If possible, the garlic message can be sent through any number of hops (jumps - intermediate points), without a tunnel built in advance, to the target. Being in garlic, it will take a predetermined number of steps before being delivered to the next hop in the tunnel.
(note. Lane - as I understand it, this is an example of a non-trivial delay).
In the current network and client implementation, this method is not available.

Session tags

As unreliable and unordered messages system based on I2P, I2P uses a simple combination of asymmetric and symmetric encryption algorithms to ensure the confidentiality and integrity of data embedded in garlic messages. This combination is referred to as El Hemal / AES + SessionTags, but this is an unnecessarily detailed way of describing the simple 2048 bit “ElGamal”, AES256, SHA256, and 32-byte one-time algorithms used.

First, the router encrypts the message for the other router using AES256, ElGamal serves as the key, and after it the AES256 / CBC encrypted “useful” (Additional, transit) load is added. In the additional load, the encrypted AES section contains the load length, the SHA256 hash, the non-encrypted load, and a number of session tags — a random 32 bytes. Next time, the sender wants to encrypt “garlic” for another router, but without generating a new key from ElGamal, he can simply choose one of the previously set session tags and AES encryption of the payload, as before, using a key that uses the session tag, which has been added before. When the router receives a message, it checks the first 32 bytes to see if they match the available session tags, if they match, then simple AES decryption is used, but if not, the ElGamal algorithm is used for the first block.

Each session tag can be used only once, to prevent internal conflicts and because of the need to correlate messages between routers. Garlic messages allow you to control the delivery status, if the delivery is successful, a trigger is executed:
Contact with the recipient -> successful decryption -> search for instructions for the return response, if it is found to send a response, through the incoming tunnel back to the sender.
When the sender receives a delivery status message, he learns that the session tag in the message has been successfully delivered. Session tags themselves live very little, after the release of the life span they are deleted if not used. In addition, the number of saves for each key is limited, exactly like the number of keys themselves. If there are too many tags, then new or old ones can be “discarded”. The sender keeps track of its messages using session tags, if there is no necessary connection, they can be deleted before the message is opened and the message is returned back thanks to the track from El-Gamal encryption.
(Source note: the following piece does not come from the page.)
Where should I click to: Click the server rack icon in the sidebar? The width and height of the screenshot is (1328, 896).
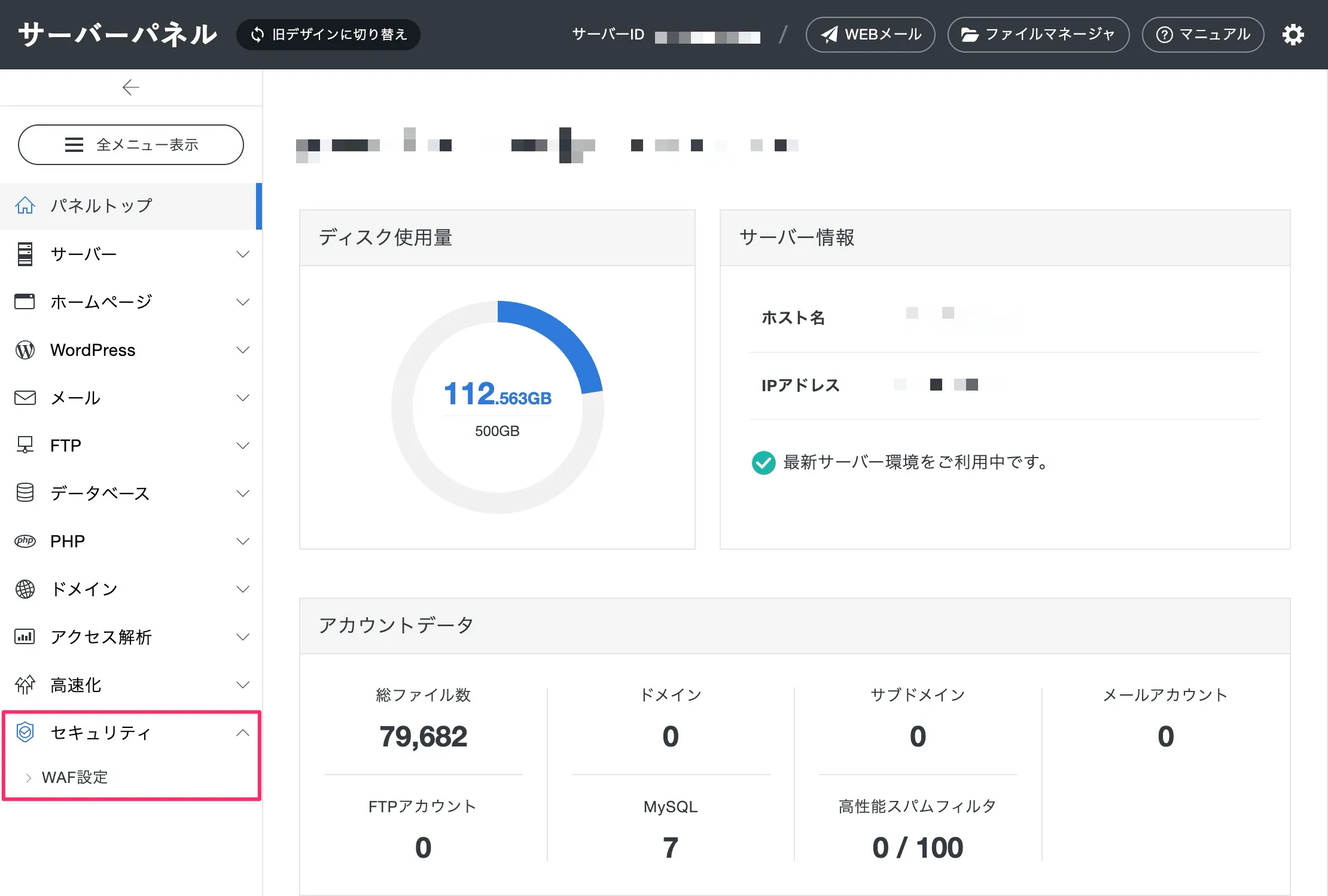[x=25, y=254]
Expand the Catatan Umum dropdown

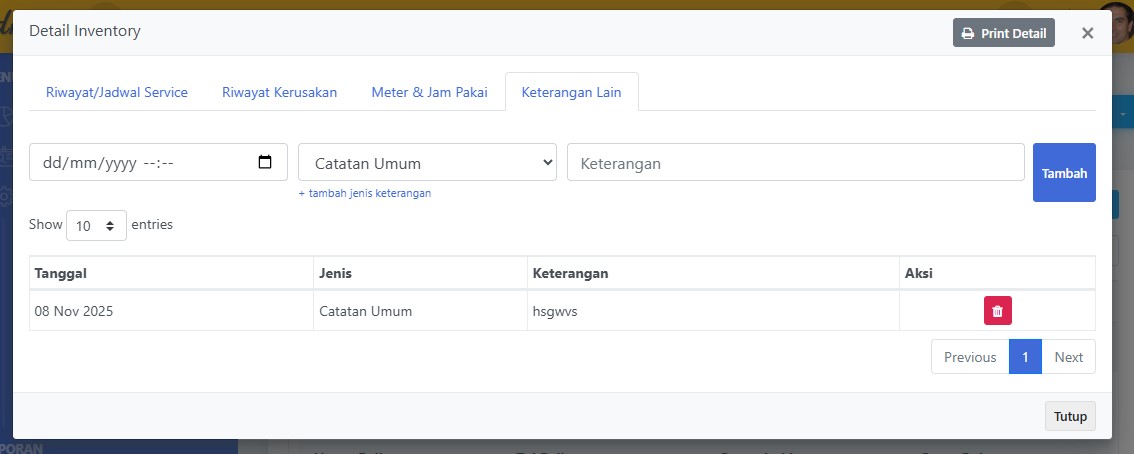point(427,163)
(comment per: PRNG - Pseudo-random number generator)
One option is to send a single tag and listen to the PRNG to determine which tags were used and which ones can be used.
By keeping the PRNG roughly synchronized between the sender and the recipient (the recipient pre-computes the size of the next window, for example 50 tags), with too much overhead, the tags are removed, which allows you to get more options and get a compromise between time and volume, and reducing the number of ElGamal encryption.
However, the degree of protection from internal adversaries will depend on the complexity of PRNG, perhaps by limiting the number of uses of PRNG, any weaknesses can be minimized. But at the moment, in the foreseeable future, there are no plans to move towards the development of synchronous PRNG.